The following was submitted by Fall 2024 Metadata and Training Data Intern, Madison Courtney.

My time interning at GBH challenged my preconceived notions surrounding machine learning, cataloguing and the way we think about humans and machines working together in the future.

The first week of my internship a game plan emerged for the next 12 weeks of the internship. Being the first Training Data and Metadata intern I felt slightly intimidated before the plan was laid out (I had all the potential to make it so I would be the first and last), however, my objective was clear.

  1. Familiarize myself with both the end user and the American Archive of Public Broadcasting. Observe and learn, then comment and test.
  2. Evaluating/experiencing the efficacy of different uses of machine learning in cataloguing and metadata creation.
  3. Create a training data set to contribute to CLAMS (Computational Linguistics Applications for Multimedia Services).

There was much that I had to be introduced to, industry-specific terms that don’t come up while creating metadata for physical or A/V materials created outside of public broadcasting. I familiarized myself with the AAPB by understanding it as a collaborative preservation effort as well as the many hours of A/V materials that effort stewards. I began with reading the history of the American Archive and exploring it by coming up with various search queries to find a diverse selection of items. Reading the history of the AAPB as a preservation project helped me understand the inception of the CLAMS project in ways I didn’t expect.

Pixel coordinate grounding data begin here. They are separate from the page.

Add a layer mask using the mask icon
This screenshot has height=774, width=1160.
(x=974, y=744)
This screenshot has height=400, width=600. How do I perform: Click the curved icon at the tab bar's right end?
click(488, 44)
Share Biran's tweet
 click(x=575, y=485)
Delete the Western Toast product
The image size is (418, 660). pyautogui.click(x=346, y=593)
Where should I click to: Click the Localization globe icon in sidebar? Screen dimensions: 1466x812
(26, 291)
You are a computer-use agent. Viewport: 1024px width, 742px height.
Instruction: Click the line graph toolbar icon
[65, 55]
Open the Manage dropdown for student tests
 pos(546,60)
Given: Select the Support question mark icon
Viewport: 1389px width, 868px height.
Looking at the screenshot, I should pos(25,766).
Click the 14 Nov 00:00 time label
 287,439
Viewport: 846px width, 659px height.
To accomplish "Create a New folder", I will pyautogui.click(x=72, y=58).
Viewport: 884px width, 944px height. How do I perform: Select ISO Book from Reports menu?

During the application and interview process I, of course, spent time on the website, but reading about the inception of the digital repository while closely examining specific item’s metadata and PBCore instantiations brought me closer to the scale of the work being done. The mass digitization of public broadcasts from across the United States sounded hefty before I got a closer look, but truly understanding the undertaking made the feat seem even more herculean. This moved me beyond an academic understanding of media becoming increasingly accessible and cresting towards today’s mass media production, and the unprecedented amount of content requires creative solutions like machine learning.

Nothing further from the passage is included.